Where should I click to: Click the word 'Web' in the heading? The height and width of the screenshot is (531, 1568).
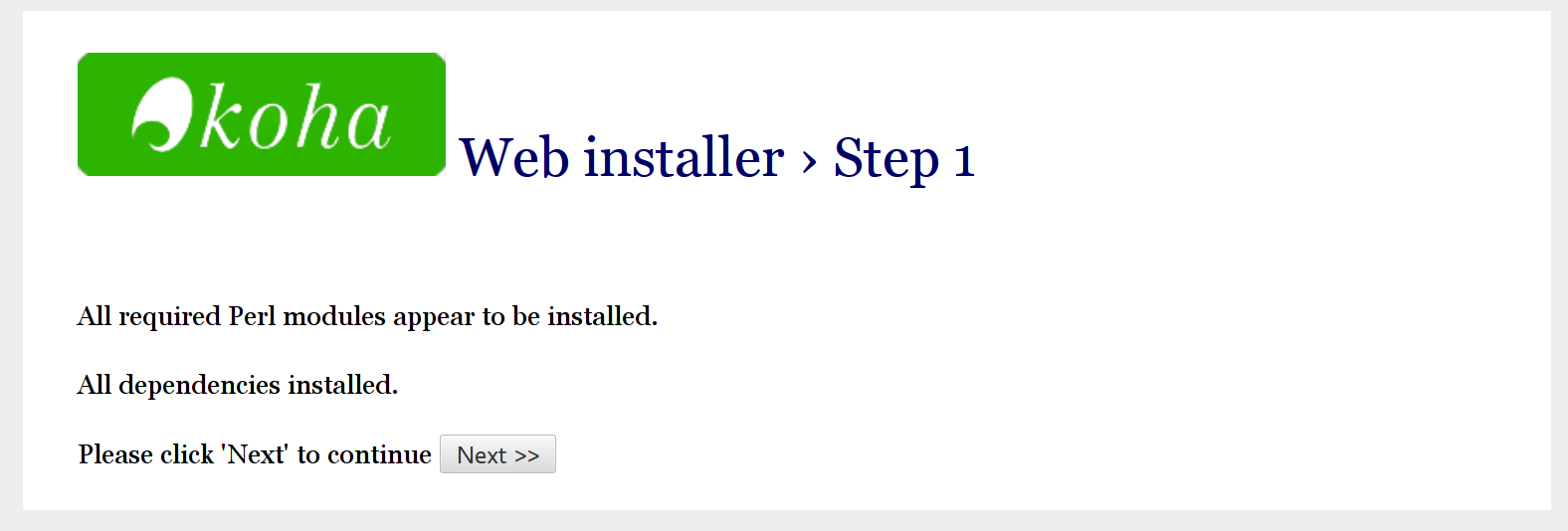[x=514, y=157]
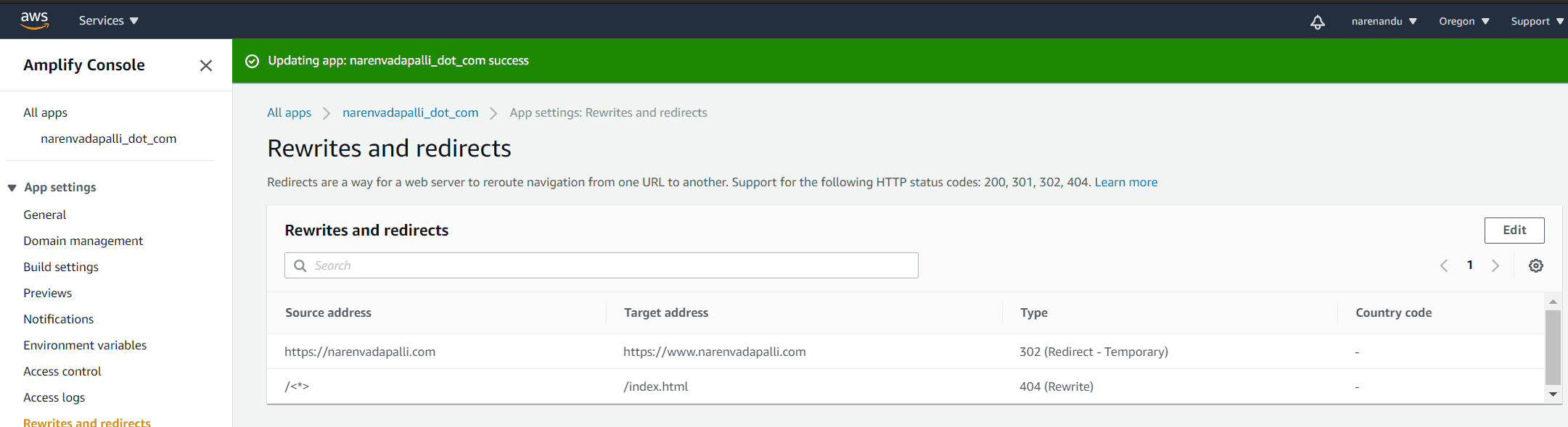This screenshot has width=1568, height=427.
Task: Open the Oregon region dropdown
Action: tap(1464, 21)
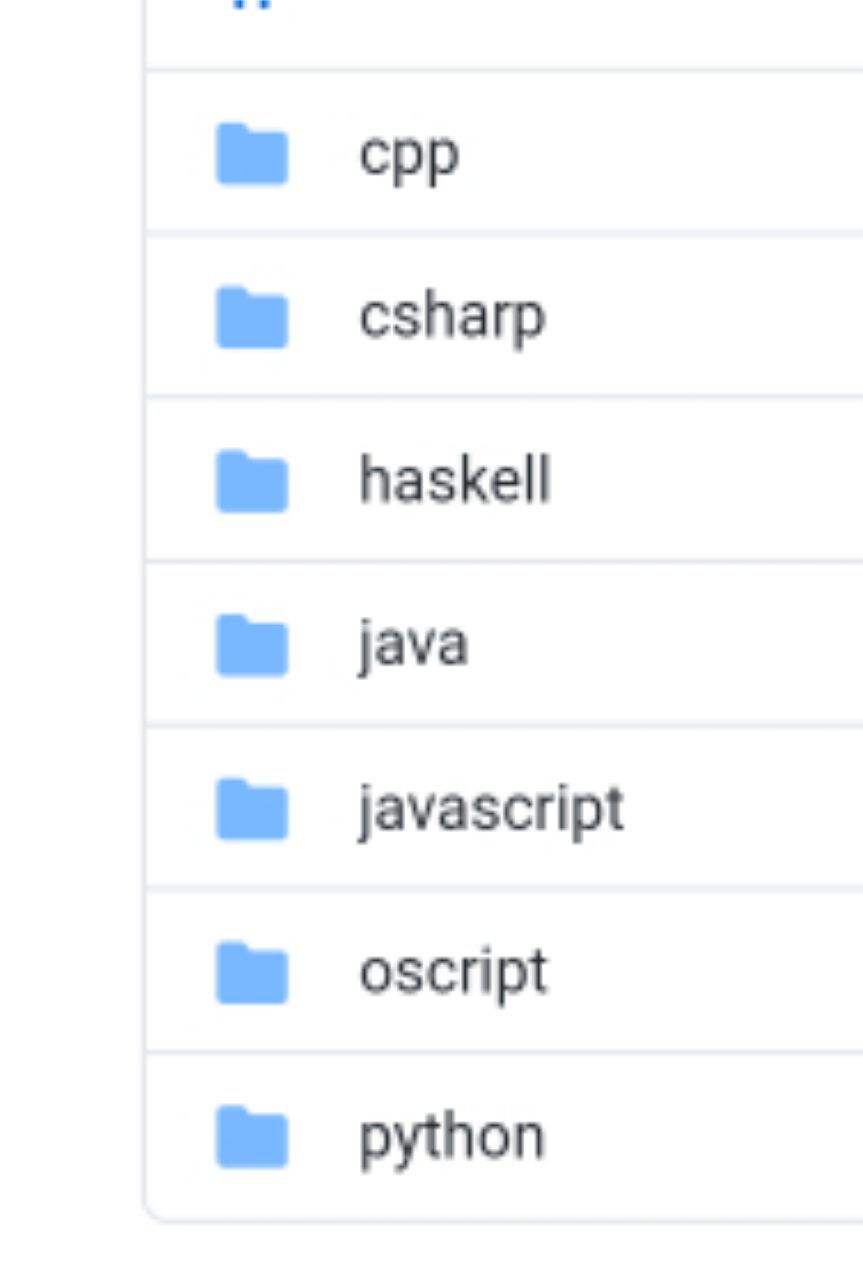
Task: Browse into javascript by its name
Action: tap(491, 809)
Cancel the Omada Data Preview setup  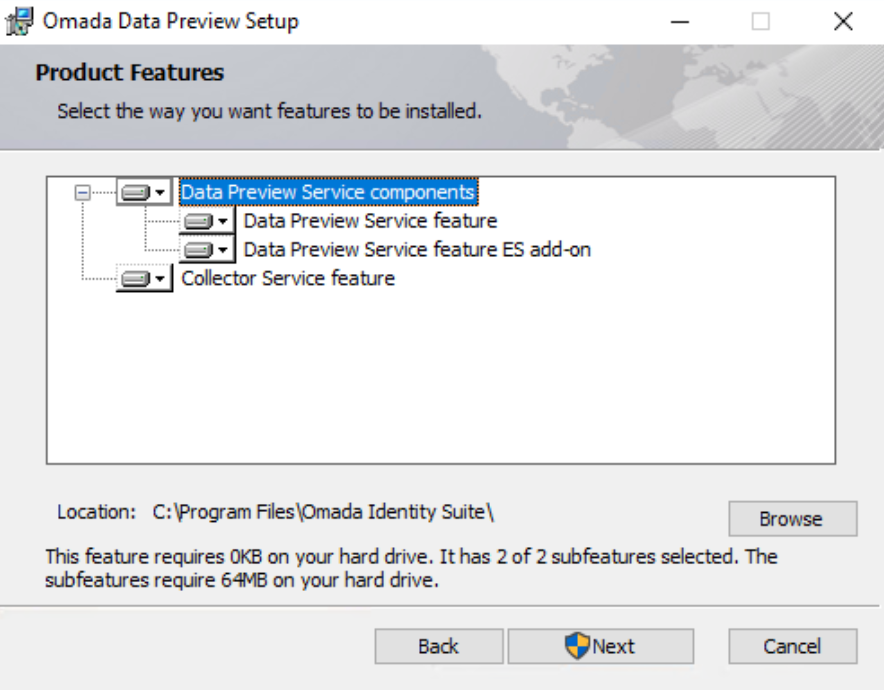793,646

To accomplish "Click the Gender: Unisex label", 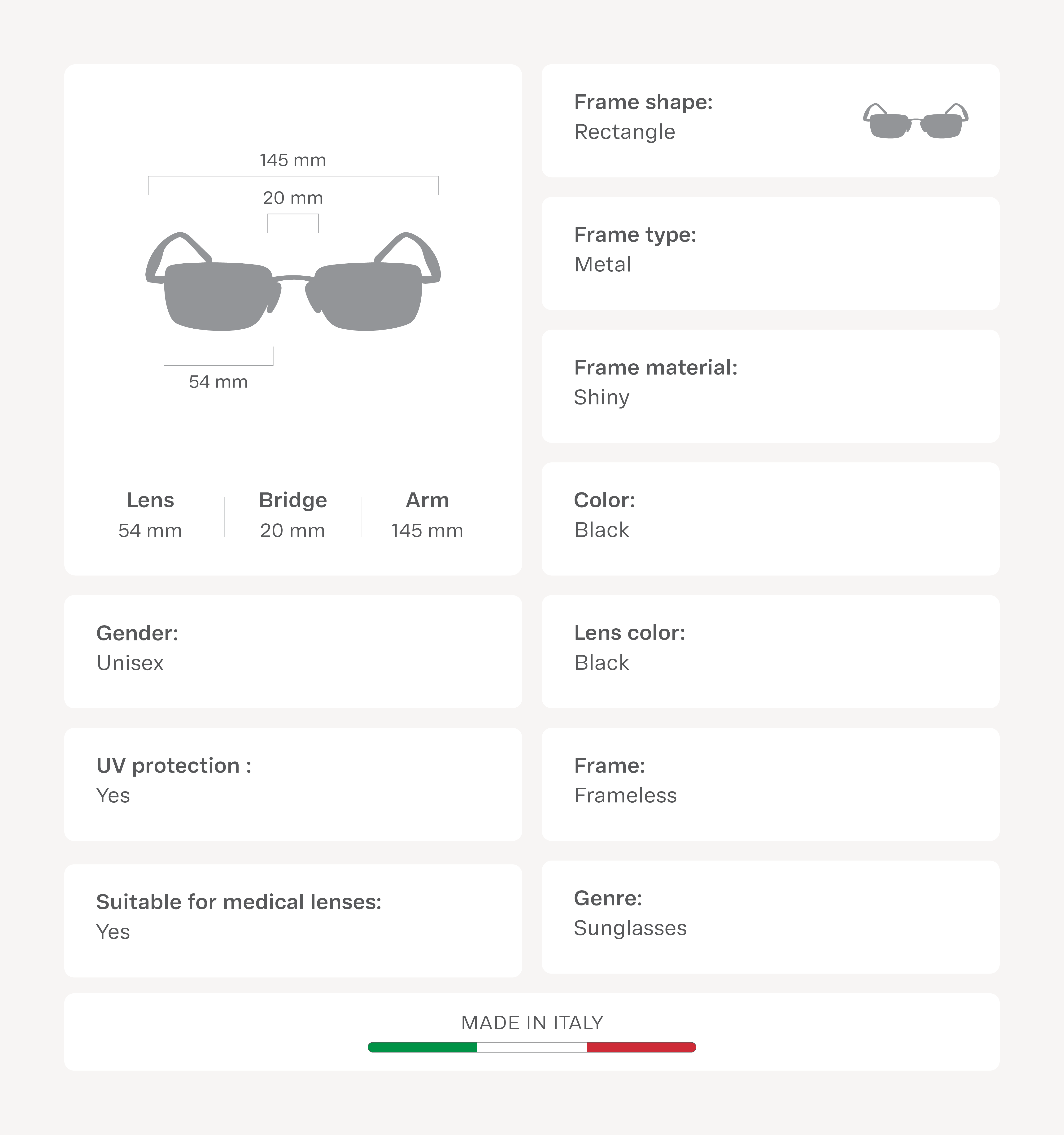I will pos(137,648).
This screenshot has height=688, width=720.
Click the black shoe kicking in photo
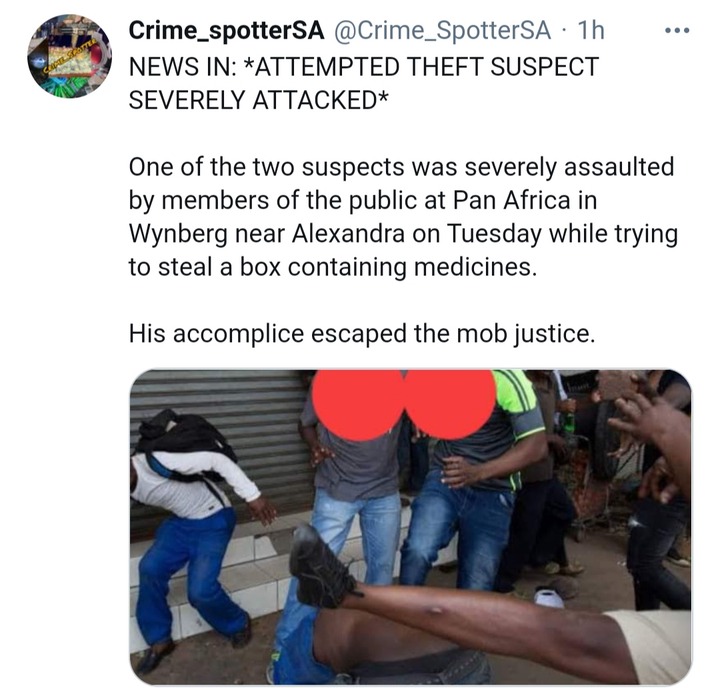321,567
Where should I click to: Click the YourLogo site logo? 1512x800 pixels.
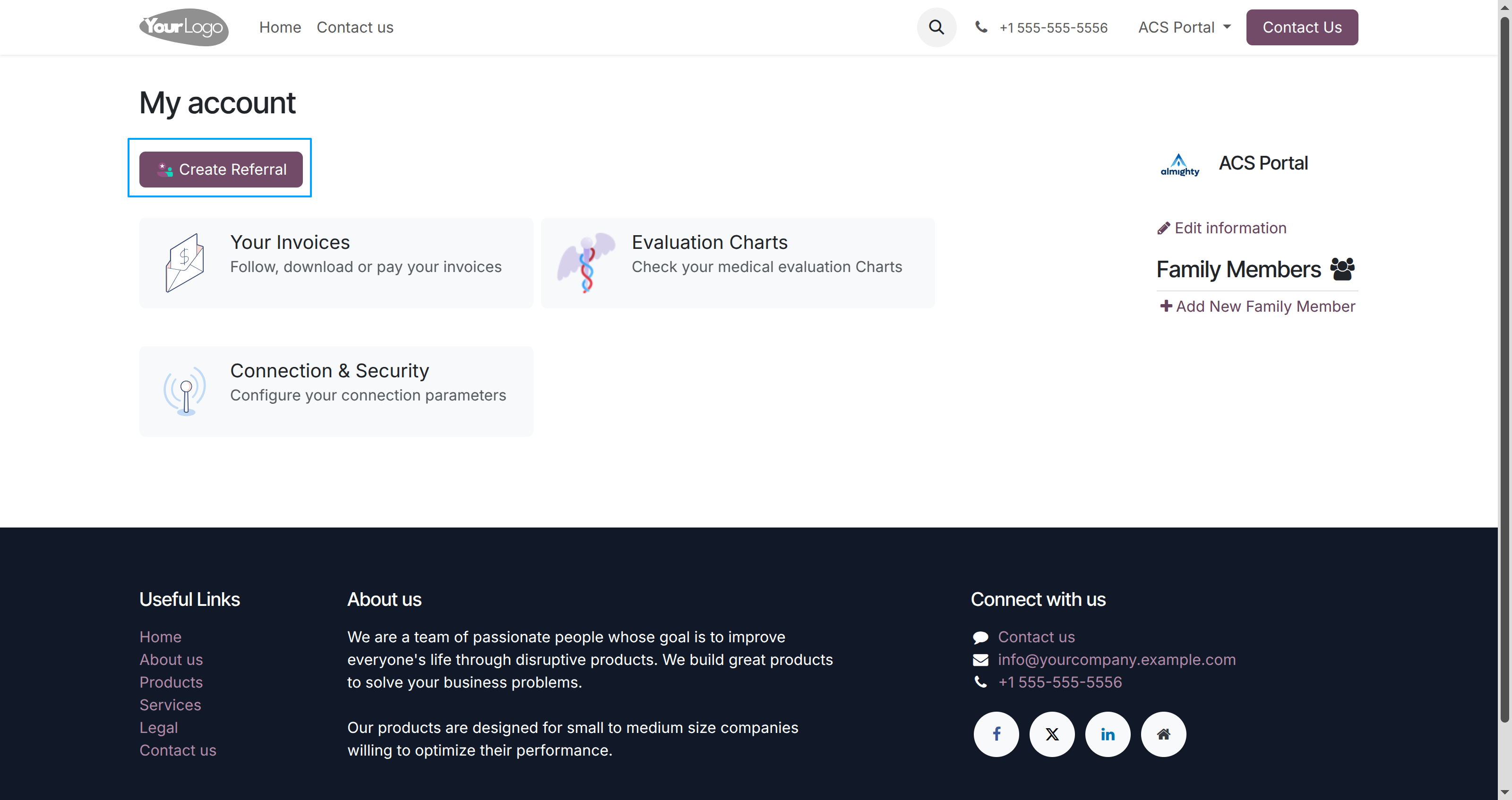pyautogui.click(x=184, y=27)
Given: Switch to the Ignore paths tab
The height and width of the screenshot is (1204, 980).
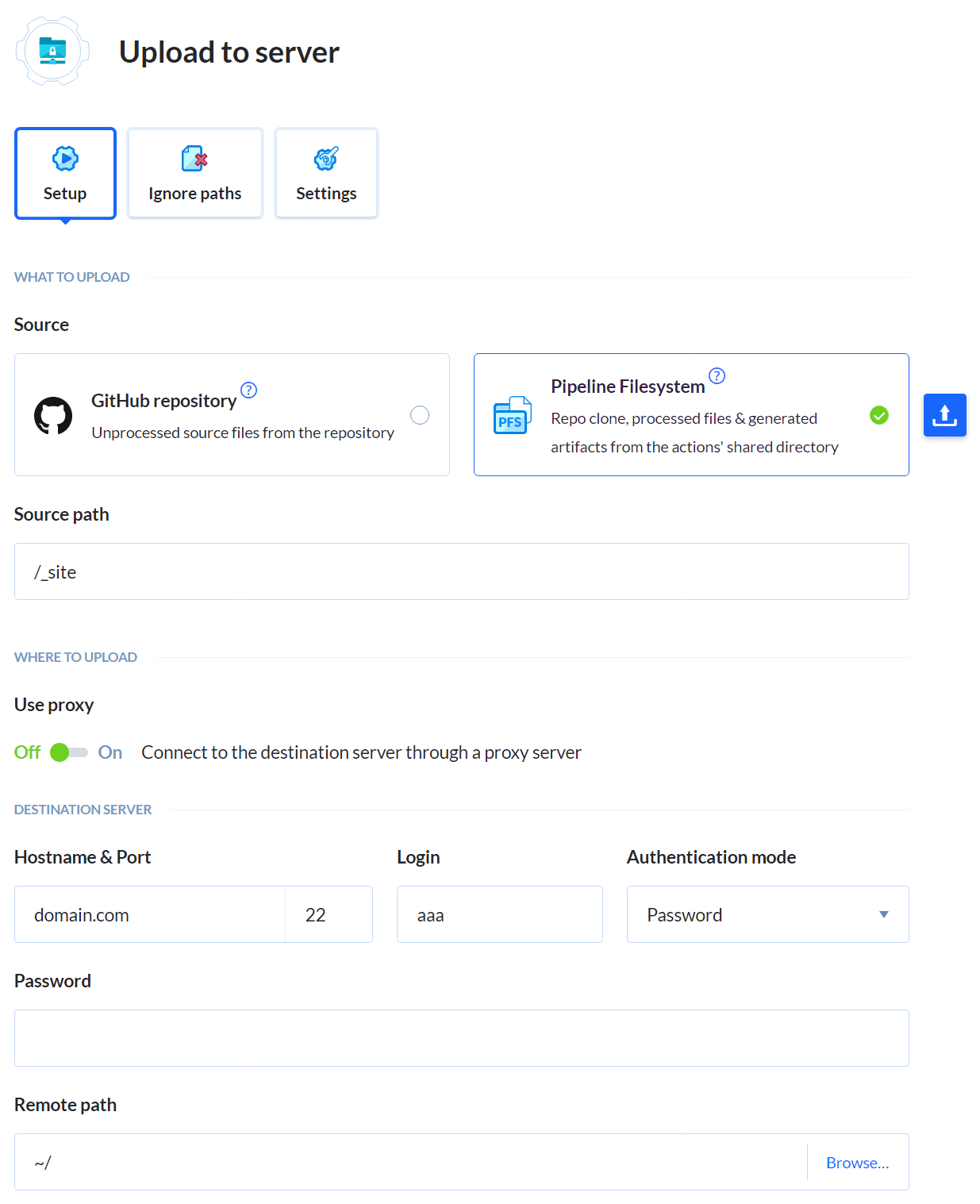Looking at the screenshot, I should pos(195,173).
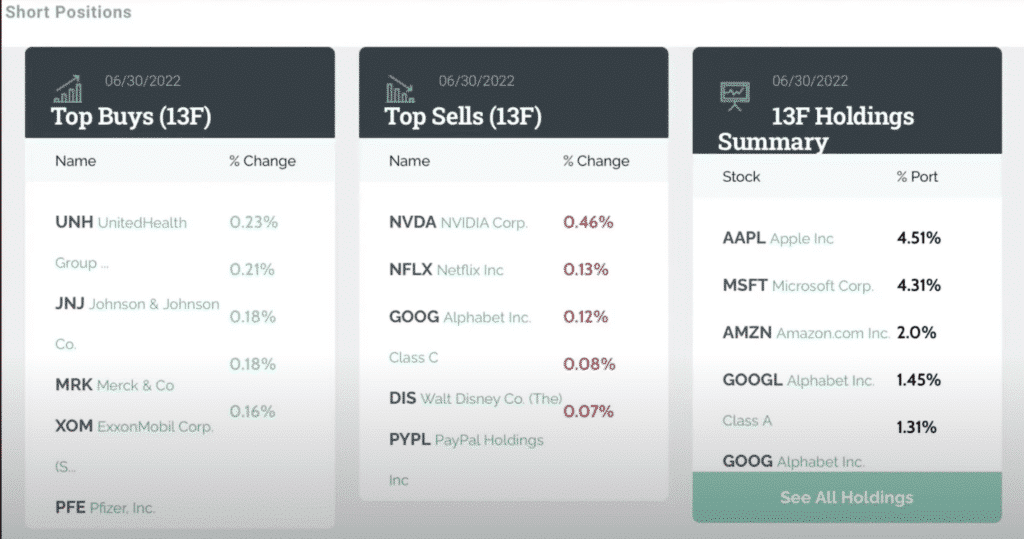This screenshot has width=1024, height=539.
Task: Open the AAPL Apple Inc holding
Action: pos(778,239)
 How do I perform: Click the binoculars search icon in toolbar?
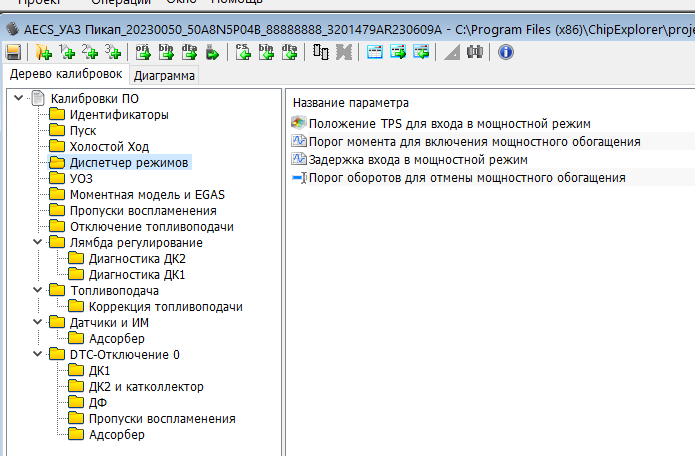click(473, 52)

--- EXERCISE PROMPT ---
This task calls for the lines from the line containing "This screenshot has height=688, width=720." through the end of the listing, set down exactly and only, with pictures omitted.

--- SOLVED EXERCISE ---
This screenshot has height=688, width=720.
Click the black shoe kicking in photo
321,567
Where should I click to: Click the YourLogo site logo? 1512x800 pixels.
pyautogui.click(x=184, y=27)
Given: Switch to the Ignore paths tab
The height and width of the screenshot is (1204, 980).
Looking at the screenshot, I should pos(195,173).
This screenshot has width=1024, height=539.
Task: Open the AAPL Apple Inc holding
Action: pos(778,239)
 How do I perform: Click the binoculars search icon in toolbar?
click(473, 52)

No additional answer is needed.